Et il ne faudra pas être grand chroniqueur pour comprendre l’intérêt de ces cinq courts formats, à savoir arracher littéralement tout ce qui est à son contact : le soundsystem, le sol, les murs, les oreilles des clubbers, la porte (chambranle compris) et la matérialité elle-même. Si la longue carrière de The Bug l’a amené à être considéré comme le boss de fin de niveau de l’infrabasse, il semble que jamais le curseur n’a été placé aussi haut en terme de percussion. Et il faut bien le dire, de cassage littéral de nuques.
Machines I-V c’est une heure et demi (disponible également dans une version courte de cinquante minutes) de monde apocalyptique où tout est pistons démesurés, souffles brûlants, gigawatts de poussées et infrabasses assourdissantes. On a l’habitude avec Kevin Martin de ne pas négocier avec les superlatifs quand il s’agit d’évoquer sa puissance de feu, mais là c’est encore d’un tout autre ordre. La composition est intégralement orientée vers le live et l’unique but de cette entreprise est de produire ce qui peut se rapprocher du matériau sonore le plus puissant à ce jour. Une sorte de nouvelle arme nucléaire - The Bug parle précisément de ces titres comme de « floor weapons » - destinée à repousser les limites de la percussion auditive. Pas ou peu de mélodie, pas de séquence autre que celle de la mécanique et de la répétition : on charge l’obus à son endroit, on calibre la trajectoire correctement (c’est-à-dire dans ta petite gueule) et on pilonne.
Le tout ne sonne comme rien d’autre qu’une énorme pelletée heavy - bien à sa place sur Relapse Records cela dit, qui réédite cette collection de EP’s après avoir ressorti de sa cave tous les classiques de Techno Animal l’année passée – dont l’intérêt pourrait sembler assez limité en dehors d’une logique stricte de club. Une sorte de rhinocéros incroyablement fâché, posé sur un tank Sherman, lui-même arnaché à un porte-avion de classe Nimitz, qui rentre à 120 à l’heure dans un magasin de porcelaine. La hauteur de ce disque se compte uniquement sur sa capacité à faire des dégâts. Il n’a aucune autre vocation en dehors de consolider la légende de ce grand seigneur qui évolue aujourd’hui dans des strates dub proprement intouchables.

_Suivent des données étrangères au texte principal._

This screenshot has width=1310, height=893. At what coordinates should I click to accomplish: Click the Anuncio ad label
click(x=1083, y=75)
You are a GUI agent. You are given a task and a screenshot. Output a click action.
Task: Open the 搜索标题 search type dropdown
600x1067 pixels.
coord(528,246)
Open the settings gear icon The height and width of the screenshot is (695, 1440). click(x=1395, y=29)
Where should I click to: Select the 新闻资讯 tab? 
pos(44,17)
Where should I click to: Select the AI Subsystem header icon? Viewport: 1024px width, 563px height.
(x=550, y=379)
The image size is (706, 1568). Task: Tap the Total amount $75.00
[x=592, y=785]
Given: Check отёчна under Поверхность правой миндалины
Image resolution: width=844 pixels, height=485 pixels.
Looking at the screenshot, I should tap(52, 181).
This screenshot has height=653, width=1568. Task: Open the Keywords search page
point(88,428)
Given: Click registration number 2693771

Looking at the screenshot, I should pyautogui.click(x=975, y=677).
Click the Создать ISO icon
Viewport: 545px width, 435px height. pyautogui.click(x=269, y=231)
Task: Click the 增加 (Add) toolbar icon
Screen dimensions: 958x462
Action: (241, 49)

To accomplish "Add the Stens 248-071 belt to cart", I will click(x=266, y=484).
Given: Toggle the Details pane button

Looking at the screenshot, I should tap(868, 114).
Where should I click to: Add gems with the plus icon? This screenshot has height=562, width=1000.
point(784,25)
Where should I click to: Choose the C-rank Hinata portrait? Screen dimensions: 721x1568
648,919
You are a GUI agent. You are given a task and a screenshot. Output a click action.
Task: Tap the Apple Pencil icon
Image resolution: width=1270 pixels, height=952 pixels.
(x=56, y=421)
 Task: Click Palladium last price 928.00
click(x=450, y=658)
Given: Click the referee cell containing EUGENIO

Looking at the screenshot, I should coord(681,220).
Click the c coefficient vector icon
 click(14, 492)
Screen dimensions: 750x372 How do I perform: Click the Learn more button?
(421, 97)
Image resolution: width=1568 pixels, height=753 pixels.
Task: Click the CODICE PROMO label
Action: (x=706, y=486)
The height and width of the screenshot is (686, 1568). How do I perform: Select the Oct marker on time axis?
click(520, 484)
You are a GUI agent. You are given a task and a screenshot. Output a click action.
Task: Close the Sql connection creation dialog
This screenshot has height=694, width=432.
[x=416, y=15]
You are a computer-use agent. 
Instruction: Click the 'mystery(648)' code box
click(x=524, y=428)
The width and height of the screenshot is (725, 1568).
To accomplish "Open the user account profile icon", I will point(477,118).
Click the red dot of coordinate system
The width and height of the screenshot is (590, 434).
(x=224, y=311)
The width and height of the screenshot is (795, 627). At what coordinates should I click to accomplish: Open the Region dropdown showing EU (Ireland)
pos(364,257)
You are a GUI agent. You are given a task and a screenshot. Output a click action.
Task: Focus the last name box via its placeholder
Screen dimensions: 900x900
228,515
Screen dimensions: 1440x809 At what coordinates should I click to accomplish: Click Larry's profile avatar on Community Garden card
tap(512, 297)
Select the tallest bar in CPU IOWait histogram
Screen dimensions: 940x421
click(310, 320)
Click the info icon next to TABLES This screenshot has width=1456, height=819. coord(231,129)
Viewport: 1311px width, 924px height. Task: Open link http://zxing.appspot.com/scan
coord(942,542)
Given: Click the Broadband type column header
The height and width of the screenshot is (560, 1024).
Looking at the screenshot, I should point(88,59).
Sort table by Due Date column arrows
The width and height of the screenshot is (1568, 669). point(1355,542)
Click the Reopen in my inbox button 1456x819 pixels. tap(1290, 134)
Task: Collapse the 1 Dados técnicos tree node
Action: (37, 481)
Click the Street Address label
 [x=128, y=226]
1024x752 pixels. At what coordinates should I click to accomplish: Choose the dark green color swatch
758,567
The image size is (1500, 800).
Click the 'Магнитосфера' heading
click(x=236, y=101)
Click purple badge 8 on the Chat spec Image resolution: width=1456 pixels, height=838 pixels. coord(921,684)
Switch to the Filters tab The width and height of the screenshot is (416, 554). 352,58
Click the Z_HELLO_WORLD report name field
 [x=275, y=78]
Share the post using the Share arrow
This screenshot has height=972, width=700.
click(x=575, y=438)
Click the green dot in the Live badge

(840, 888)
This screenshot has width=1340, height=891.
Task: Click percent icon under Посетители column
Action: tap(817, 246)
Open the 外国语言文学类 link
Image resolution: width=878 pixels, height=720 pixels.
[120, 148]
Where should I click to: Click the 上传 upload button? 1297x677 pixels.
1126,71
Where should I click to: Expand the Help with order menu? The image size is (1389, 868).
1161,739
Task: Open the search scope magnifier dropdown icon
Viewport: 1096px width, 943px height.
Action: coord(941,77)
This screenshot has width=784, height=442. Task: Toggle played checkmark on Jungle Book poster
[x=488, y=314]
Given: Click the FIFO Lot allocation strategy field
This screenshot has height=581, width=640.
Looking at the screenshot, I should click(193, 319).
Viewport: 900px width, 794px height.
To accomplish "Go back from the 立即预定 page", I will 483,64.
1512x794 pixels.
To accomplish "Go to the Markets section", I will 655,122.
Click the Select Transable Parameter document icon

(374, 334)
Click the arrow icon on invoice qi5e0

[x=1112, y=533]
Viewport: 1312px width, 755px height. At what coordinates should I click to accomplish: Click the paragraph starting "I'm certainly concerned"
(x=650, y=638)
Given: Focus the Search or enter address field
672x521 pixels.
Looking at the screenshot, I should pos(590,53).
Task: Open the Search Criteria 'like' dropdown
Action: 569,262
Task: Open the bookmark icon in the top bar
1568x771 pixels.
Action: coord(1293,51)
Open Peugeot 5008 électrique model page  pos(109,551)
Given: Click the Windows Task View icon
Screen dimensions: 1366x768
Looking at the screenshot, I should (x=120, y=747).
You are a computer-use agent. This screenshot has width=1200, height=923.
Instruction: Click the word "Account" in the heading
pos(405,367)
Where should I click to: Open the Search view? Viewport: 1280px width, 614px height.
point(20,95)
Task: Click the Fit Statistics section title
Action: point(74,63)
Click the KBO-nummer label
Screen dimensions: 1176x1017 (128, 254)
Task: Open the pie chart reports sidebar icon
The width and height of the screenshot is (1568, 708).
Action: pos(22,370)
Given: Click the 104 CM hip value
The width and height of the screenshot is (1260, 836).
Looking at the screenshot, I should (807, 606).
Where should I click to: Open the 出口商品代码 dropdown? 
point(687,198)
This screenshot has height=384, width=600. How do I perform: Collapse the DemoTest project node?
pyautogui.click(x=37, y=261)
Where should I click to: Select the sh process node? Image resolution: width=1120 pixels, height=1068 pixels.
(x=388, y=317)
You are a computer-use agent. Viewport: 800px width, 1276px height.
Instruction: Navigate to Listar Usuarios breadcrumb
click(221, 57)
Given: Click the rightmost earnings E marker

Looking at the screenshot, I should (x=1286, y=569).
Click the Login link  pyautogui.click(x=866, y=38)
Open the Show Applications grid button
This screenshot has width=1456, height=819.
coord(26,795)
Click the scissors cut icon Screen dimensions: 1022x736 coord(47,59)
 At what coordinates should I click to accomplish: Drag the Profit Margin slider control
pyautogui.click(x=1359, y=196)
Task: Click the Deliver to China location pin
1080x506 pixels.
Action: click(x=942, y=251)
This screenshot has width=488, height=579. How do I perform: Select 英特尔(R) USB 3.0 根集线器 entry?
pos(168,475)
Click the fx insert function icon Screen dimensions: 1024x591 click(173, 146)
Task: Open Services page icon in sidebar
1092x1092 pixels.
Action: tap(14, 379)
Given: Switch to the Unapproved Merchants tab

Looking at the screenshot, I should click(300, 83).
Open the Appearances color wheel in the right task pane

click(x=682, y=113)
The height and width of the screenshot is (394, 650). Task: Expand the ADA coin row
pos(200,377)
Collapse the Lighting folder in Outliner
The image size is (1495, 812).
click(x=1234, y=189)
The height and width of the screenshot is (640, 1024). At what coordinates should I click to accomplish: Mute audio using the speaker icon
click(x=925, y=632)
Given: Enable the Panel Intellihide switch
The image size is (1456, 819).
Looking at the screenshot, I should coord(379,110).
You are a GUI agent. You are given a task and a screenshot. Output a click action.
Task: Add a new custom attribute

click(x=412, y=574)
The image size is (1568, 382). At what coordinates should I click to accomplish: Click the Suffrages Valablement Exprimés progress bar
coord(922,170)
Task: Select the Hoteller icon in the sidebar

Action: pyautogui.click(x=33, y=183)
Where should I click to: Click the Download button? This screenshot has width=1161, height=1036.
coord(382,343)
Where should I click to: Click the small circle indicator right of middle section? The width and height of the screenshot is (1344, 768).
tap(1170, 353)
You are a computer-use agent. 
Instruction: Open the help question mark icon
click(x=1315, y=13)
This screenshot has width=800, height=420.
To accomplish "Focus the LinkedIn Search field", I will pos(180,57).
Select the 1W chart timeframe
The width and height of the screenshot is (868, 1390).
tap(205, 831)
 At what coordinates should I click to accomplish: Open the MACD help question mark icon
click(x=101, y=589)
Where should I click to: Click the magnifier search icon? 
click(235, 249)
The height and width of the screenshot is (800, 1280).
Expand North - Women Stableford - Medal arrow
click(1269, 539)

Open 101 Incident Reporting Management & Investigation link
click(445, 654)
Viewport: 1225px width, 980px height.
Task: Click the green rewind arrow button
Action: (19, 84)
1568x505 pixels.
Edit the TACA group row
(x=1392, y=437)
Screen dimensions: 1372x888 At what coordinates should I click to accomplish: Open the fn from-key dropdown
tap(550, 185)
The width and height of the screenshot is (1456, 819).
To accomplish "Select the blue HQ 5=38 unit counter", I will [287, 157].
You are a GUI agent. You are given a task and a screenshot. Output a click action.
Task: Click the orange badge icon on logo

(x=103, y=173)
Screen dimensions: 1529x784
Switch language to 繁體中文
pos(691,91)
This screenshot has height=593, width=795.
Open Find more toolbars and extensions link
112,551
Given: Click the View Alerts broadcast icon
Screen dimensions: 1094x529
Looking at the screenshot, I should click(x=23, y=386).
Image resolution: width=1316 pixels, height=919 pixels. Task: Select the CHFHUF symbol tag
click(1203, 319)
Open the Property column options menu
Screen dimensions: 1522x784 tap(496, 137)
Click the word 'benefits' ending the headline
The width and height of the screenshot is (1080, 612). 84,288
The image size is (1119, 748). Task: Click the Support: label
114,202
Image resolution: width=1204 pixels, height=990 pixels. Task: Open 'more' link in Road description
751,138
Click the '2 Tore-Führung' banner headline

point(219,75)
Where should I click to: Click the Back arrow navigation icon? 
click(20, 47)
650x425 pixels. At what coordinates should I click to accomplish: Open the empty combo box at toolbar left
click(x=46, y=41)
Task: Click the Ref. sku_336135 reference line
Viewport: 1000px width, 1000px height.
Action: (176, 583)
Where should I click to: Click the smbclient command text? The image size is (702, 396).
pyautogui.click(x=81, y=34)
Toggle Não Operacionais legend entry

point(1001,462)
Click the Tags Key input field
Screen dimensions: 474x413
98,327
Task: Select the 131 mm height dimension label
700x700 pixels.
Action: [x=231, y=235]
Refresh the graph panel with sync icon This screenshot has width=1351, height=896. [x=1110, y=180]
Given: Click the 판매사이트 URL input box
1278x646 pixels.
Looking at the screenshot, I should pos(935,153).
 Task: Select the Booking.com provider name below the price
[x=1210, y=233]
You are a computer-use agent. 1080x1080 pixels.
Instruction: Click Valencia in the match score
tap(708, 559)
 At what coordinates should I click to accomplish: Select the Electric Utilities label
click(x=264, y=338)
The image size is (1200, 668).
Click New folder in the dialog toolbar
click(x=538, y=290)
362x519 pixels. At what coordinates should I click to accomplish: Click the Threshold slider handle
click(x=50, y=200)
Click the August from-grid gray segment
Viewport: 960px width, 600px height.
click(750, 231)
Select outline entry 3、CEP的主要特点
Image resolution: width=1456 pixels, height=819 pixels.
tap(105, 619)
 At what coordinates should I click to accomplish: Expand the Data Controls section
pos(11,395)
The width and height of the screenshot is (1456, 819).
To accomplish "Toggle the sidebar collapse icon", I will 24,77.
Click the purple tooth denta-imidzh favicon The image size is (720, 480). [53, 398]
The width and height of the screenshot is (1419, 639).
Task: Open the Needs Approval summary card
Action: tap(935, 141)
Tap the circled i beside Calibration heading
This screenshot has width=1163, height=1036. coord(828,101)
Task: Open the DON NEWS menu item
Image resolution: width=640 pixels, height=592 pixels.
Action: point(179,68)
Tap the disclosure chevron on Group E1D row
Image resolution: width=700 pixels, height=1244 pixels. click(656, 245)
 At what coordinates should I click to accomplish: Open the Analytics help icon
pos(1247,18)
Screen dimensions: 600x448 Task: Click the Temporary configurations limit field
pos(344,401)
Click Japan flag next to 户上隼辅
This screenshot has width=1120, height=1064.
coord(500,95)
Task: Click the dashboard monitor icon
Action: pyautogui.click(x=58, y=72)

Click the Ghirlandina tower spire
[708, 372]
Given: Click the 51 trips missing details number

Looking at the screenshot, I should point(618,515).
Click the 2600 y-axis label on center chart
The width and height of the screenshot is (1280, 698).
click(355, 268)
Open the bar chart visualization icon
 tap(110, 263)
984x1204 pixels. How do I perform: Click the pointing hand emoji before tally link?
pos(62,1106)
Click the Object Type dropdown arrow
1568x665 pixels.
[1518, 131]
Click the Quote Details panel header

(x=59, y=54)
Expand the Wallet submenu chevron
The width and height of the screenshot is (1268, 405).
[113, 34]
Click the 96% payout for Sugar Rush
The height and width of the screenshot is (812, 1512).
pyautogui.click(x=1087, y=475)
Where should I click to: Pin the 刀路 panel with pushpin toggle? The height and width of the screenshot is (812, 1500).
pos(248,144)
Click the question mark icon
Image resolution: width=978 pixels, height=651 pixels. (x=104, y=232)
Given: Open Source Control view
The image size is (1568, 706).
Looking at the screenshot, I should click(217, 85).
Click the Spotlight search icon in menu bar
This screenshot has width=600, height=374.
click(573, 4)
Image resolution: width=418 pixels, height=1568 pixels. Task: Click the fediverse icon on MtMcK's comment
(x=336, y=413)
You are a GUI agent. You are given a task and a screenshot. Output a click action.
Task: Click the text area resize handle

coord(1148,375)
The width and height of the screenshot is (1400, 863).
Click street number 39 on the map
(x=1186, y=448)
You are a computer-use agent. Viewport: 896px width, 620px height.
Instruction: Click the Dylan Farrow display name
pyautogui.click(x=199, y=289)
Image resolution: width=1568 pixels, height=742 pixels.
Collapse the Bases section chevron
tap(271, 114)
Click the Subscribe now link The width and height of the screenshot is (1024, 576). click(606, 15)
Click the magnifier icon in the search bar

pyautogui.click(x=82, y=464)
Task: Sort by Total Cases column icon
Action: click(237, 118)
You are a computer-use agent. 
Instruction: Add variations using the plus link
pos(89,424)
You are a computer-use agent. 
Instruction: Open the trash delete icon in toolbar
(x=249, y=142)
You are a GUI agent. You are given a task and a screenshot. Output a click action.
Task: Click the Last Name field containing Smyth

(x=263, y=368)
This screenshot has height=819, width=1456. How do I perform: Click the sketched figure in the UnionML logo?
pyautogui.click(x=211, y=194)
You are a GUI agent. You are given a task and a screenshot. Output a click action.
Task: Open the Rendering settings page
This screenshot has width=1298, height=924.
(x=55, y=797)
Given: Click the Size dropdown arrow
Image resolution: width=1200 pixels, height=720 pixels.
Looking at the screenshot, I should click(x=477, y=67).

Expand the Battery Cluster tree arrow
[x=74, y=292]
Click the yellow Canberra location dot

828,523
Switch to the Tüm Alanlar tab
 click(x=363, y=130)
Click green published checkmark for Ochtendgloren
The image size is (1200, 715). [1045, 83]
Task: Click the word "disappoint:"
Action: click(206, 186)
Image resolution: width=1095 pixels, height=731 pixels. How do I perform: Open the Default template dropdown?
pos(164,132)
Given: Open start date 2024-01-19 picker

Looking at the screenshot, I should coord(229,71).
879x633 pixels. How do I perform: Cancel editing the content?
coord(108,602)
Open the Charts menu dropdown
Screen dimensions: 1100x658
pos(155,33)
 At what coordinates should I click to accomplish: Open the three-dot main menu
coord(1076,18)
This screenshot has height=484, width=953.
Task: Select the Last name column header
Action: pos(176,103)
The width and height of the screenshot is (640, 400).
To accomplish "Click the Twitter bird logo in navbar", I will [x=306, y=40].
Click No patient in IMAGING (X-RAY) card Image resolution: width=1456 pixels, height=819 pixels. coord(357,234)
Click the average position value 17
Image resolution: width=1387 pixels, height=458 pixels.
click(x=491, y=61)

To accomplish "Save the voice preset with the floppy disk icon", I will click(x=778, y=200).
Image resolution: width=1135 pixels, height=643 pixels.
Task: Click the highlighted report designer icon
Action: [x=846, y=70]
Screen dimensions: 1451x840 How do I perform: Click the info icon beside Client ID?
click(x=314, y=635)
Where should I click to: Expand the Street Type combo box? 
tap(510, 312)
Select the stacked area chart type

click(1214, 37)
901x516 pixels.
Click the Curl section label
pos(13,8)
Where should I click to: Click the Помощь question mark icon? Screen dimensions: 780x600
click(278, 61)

Arrivé à la fin de ce papier, on se souvient alors d’une interview pour le magazine Wire dans laquelle Kevin Martin, agacé d’être sans cesse intégré à une scène dubstep à laquelle il ne s’est jamais identifié, rappelait avec tout le sérieux et la froideur que cela demande que la percussion de ses riddims n’avaient aucune autre influence que les coups de ceinture dans la gueule à répétition que lui foutait son daron tout au long de son enfance. Jamais donc The Bug n’a semblé aussi sincère que sur ce Machines I-V. Et c’est bien entendu une écoute obligatoire.